Selected extract Start Marker
Han Mi-nyeo (212, Kim Joo-ryoung) is a screeching woman with a very loose relationship with the truth, Ji-yeong (240, Lee Yoo-mi) is much quieter but her tranquil nature belies a troubled past, and Byeong-gi (111, Yoo Sung-joo) is a disgraced doctor whose behaviour inside the squid game is unlikely to honour the Hippocratic oath.




There is also Cho Sang-woo (218, Park Hae-soo) who was once an understudy to Gi-hun but whose career, partly due to his intellect, soon overtook that of Gi-hun. Sang-woo has since run into both debt and trouble with the police. Gi-hun treats Sang-woo as an old friend and Sang-woo does the same for G-hun. At least on the surface.

When, very soon in the first game, it become apparent that the forefeit for losing will be life itself, a brutal murder by faceless assassins, the very notions of friendship, loyalty, and trust are put to the sword. Soon the bodies pile high, as Boris Johnson likes it, and the contestants are whittled down very quickly.

Even when the players are allowed a vote on ending the game, it brings out some of the lowest, meanest, most anti-Spartacist of human behaviour. At least in many of the contestants. At its heart, Squid Game is a parable about the evils of faceless capitalism, a meditation on how money corrupts everything, and an elegy for a lost age of innocence. 

It's a satire about a world where no act of kindness goes unpunished, about greed, and about the dangers of selfish individualism over collective endeavour. The fact it's such a highly unusual, downright weird, one only makes it stronger. It plays out like some avant-garde ballet on uncanny film sets with giant playgrounds and pastel shaded mazes of stairways that look like something from The Prisoner.

Not a bad comparison considering the confusing hierarchy of shapes and numbers (the squares appear to have primacy over the triangles). There is a lot of grisly food preparation, plenty of unappetising looking meals (a raw potato and a bottle of water, anyone?), there's a huge animatronic girl in knee length white socks who looks like Dora the Explorer should she ever visit the dark side, the acting is often performatively hammy, and episode two (of nine) is simply called Hell and starts with someone being burned alive.
Selected extract End Marker
Information shown Start Marker
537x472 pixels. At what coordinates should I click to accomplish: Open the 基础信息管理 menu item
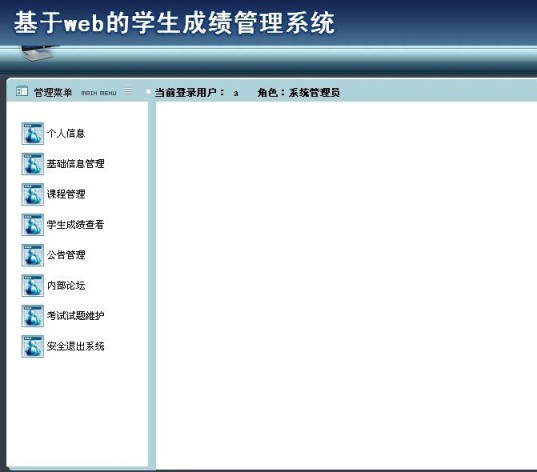[75, 164]
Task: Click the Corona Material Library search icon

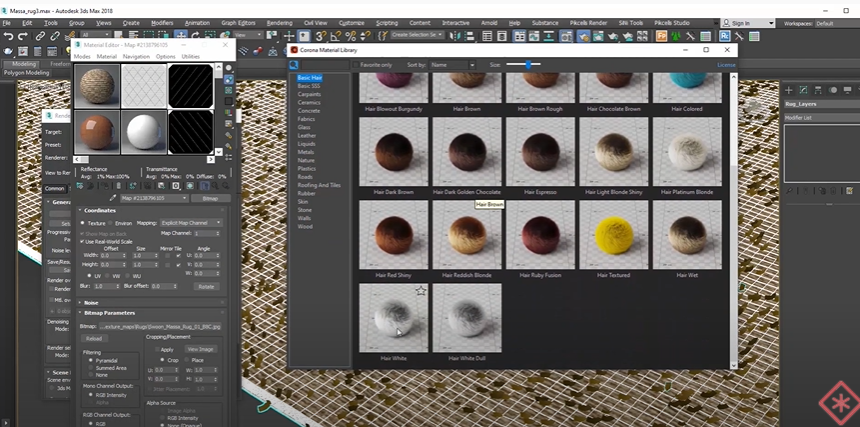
Information shown End Marker
Brief A =
Retype the passage of the Squid Game review starting at "When, very soon" and ending at "age of innocence.".
Brief B =
According to the Squid Game review, what is episode two called?
The material is separate from the Squid Game review.

Task answer A =
When, very soon in the first game, it become apparent that the forefeit for losing will be life itself, a brutal murder by faceless assassins, the very notions of friendship, loyalty, and trust are put to the sword. Soon the bodies pile high, as Boris Johnson likes it, and the contestants are whittled down very quickly.

Even when the players are allowed a vote on ending the game, it brings out some of the lowest, meanest, most anti-Spartacist of human behaviour. At least in many of the contestants. At its heart, Squid Game is a parable about the evils of faceless capitalism, a meditation on how money corrupts everything, and an elegy for a lost age of innocence.

Task answer B =
Hell